Personal information
- Full name: Ian Samuel White
- Date of birth: 20 December 1935 (age 89)
- Place of birth: Glasgow, Scotland
- Height: 5 ft 8 in (1.73 m)
- Position(s): Half-back

Youth career
- Port Glasgow Hibs

Senior career*
- Years: Team / Apps / (Gls)
- 1954–1955: St Anthony's
- 1955–1956: Petershill
- 1956–1958: Celtic / 0 / (0)
- 1958–1962: Leicester City / 47 / (1)
- 1962–1967: Southampton / 61 / (5)
- 1967–1968: Hillingdon Borough
- 1968–1972: Portals Athletic

International career
- Scotland juniors

Managerial career
- 1968–1972: Portals Athletic
- 1975–19??: Swaythling Athletic

= Ian White (footballer) =

Scottish footballer and manager

Ian Samuel White (born 20 December 1935) is a Scottish former footballer who played as a half-back for Leicester City and Southampton in the 1950s and 1960s. His career started in his home city of Glasgow with Celtic, where he failed to break through into the first team, before moving to England to join Leicester City in 1958, followed by five years at Southampton, before dropping down to non-league football.

==Football career==
White was born in Glasgow and played his youth football with Port Glasgow Hibs before joining Scottish Junior club St Anthony's in 1954, followed by a move to fellow Junior club Petershill in 1955. Having played as a junior international for Scotland, he signed for Celtic in April 1956.

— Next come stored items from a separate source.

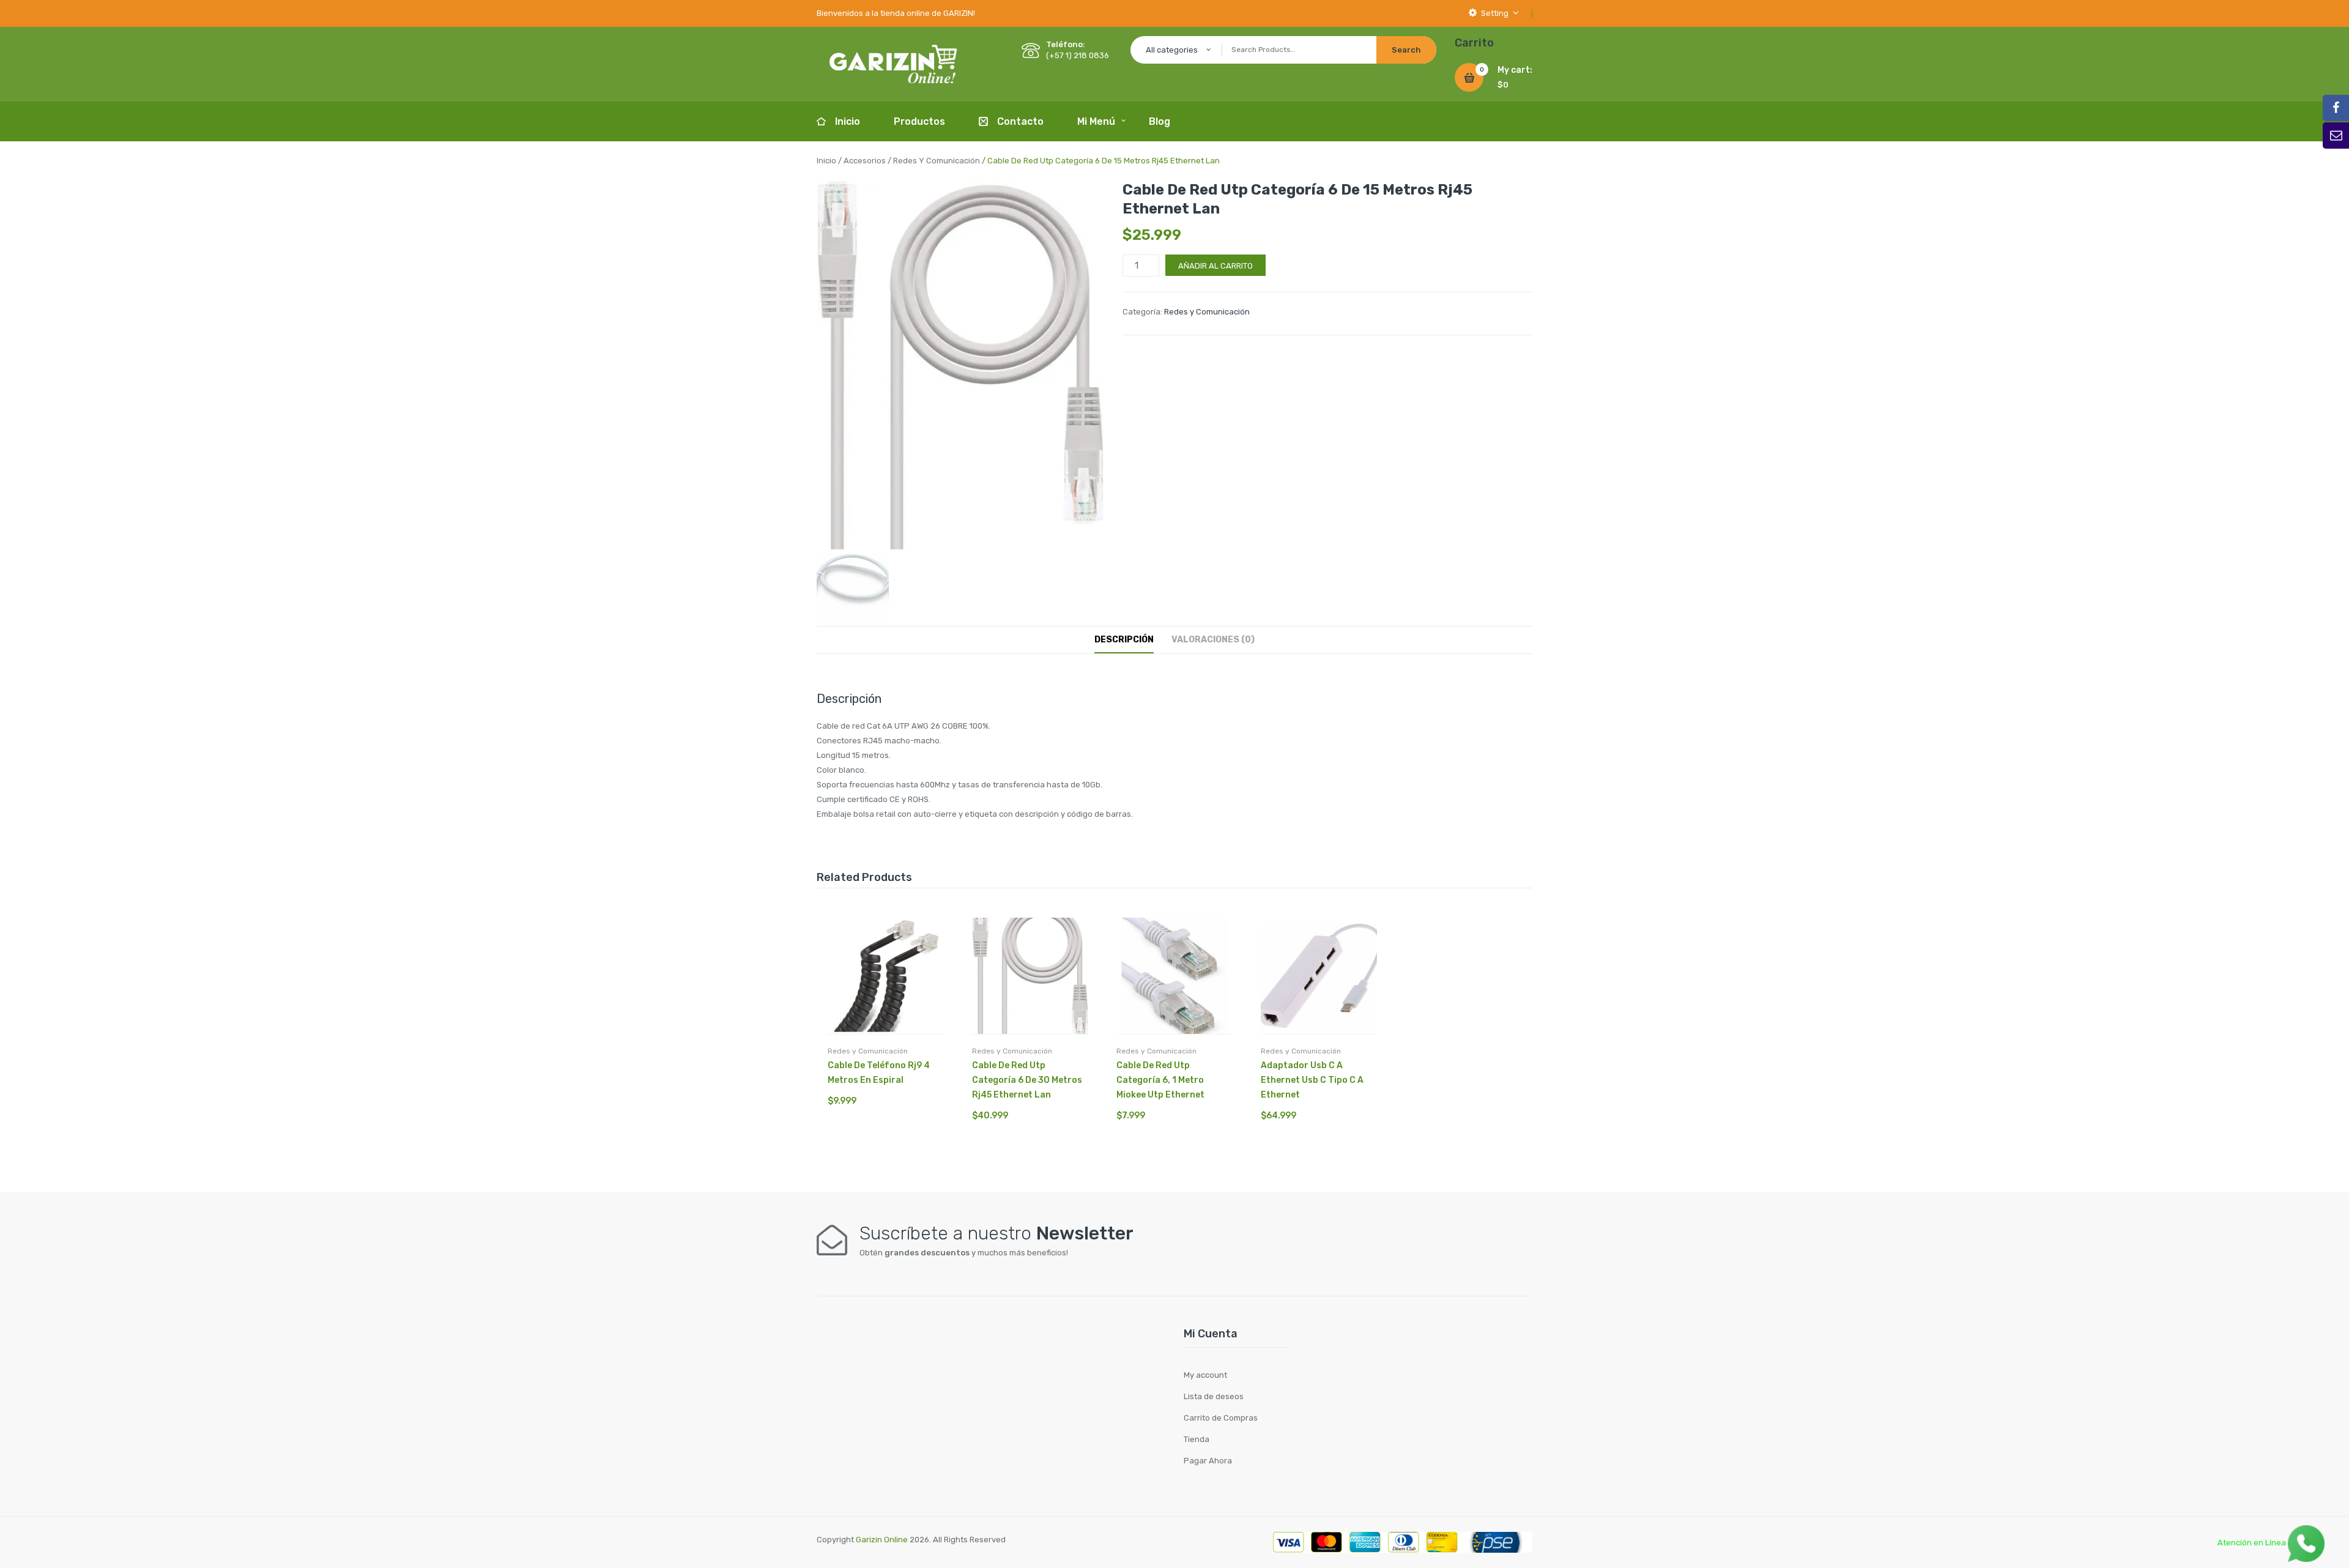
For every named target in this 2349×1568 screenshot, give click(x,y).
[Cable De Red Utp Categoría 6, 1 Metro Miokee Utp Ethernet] (1174, 976)
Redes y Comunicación (936, 160)
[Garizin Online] (893, 63)
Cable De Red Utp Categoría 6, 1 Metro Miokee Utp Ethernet (1160, 1080)
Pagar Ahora (1208, 1460)
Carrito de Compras (1221, 1417)
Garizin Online (882, 1539)
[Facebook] (2336, 108)
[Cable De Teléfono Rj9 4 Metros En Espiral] (886, 976)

He failed to make Celtic's first team in his two years at Celtic Park and in May 1958, he moved to England to join Leicester City of the Football League First Division. He had to wait until 7 November 1959 before he made his first-team debut when he took the place of Johnny Newman at right-half for the match against Sheffield Wednesday, which was won 2–0. White retained his place until mid-February, when he was replaced by Frank McLintock. Over the next few seasons, White was in-and-out of the side, with few opportunities to establish himself in the side resulting in a move to the south coast in the summer of 1962, having made a total of 54 appearances for the "Foxes".

He was transferred to Southampton of the Second Division for a fee of £15,000 in June 1962, where he was re-united with Tony Knapp who had played alongside him at centre-half at Leicester City until a transfer to Southampton in August 1961.

White made his debut for the "Saints" in the opening match of the 1962–63 season at right-half with Knapp at centre-half, a 2–1 defeat at Scunthorpe United. White played in eight of the first ten matches of the season, before losing out to Ken Wimshurst, although he did play three further matches, on the left, in April. In the next season, he and Wimshurst both had long runs at No.4, with White also making 11 appearances further forward at inside-left as manager Ted Bates attempted to build a side to gain promotion. In the event, the Saints finished fifth, their highest position since 1950, having scored 100 goals, yet conceding 73.

In the next two seasons, White made only occasional appearances, including the final ten matches of the 1965–66 season, when Southampton finished as runners-up to Manchester United to gain promotion to the First Division for the first time.

In Southampton's first season in the top flight, White played in the first five matches, before again losing his place to Wimshurst, after which he made only three further appearances for the Saints. Following the signing of fellow-Scotsman Hugh Fisher in March 1967, White was released in the summer of 1967.

==Future career==
After leaving Southampton, White spent a season with Hillingdon Borough in the Southern League, before a broken ankle ended his full-time playing career. He then joined Portals Athletic as player-manager becoming general manager in 1973, before a spell as manager at Swaythling Athletic.

White settled in the Southampton area, initially running a sports shop in Totton, before setting up a graphic design business in Romsey.